Melanin plate assay.

To examine the rate of C. neoformans ability to produce melanin pigmentation following conditioning under the multiple-infection conditions, cells were collected as described above, serially diluted 10-fold (10⁴ cells/5 μL) in 1× PBS, plated on minimal medium (29.4 mM KH₂PO₄, 10 mM MGSO₄⁻·7H₂O, 13 mM glycine, 3 μM thiamine, 0.27% dextrose) agar containing 1 mM l-DOPA (Sigma-Aldrich) supplemented with 34 μg/mL chloramphenicol, and incubated at 37°C for 6 days, with imaging every 24 h. For each infection condition, a C. neoformans WT control was additionally plated, grown overnight at 37°C in YPD, followed by overnight subculture in yeast nitrogen base (YNB) (Sigma-Aldrich), and then grown overnight in minimal medium for 16 h and prepared as described previously.
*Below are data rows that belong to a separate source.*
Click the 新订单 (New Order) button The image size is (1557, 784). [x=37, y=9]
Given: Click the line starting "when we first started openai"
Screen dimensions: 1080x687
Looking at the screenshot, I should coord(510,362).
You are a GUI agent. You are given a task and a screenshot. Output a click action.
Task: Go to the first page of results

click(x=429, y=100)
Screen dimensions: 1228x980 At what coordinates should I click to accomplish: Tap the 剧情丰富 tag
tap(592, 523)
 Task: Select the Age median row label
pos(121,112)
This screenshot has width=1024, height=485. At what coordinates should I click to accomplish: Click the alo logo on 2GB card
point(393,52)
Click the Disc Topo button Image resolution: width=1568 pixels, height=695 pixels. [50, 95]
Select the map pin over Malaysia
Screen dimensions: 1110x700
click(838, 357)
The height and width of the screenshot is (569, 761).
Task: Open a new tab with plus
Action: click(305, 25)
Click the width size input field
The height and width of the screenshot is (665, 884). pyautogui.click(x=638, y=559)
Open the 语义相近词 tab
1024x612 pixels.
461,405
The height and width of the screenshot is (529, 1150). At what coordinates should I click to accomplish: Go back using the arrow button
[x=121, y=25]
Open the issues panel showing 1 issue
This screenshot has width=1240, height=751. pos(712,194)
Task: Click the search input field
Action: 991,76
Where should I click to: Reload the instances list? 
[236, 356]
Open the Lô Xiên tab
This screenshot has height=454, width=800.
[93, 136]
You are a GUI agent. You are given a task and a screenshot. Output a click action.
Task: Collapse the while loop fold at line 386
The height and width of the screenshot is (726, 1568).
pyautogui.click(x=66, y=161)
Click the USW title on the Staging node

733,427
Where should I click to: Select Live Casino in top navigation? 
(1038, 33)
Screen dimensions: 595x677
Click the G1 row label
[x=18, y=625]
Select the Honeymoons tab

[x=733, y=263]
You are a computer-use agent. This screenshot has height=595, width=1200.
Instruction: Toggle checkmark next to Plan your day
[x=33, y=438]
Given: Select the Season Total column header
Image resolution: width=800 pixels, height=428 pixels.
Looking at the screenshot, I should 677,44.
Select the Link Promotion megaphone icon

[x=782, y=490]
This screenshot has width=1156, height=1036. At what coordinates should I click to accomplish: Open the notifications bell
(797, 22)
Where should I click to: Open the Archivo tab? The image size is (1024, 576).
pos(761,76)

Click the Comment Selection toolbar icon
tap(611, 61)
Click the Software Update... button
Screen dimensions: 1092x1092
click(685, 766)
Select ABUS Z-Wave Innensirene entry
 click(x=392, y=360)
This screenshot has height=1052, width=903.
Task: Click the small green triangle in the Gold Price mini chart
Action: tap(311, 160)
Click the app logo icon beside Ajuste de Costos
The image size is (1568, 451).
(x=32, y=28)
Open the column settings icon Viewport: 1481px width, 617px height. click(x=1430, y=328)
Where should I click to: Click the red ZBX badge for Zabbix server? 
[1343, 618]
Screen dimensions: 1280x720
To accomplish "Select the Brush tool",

To quantify melanin production by C. neoformans, we measured the percentage of pigment, as previously described (58). Briefly, each image was converted into an 8-bit grayscale, with a set area of 50 by 50 pixels to measure the gray values (range, 0 to 255). These values were converted into a percentage of pigment using the formula [(255 subtracted by the mean grayscale value for each spot)/255] × 100.

Next, values were normalized against the WT values for each plate. Experiments were completed in biological quadruplicate and technical triplicate.

Data availability.

The RAW and affiliated files were deposited into the publicly available PRIDE partner database for the ProteomeXchange consortium with the data set identifier PXD033393.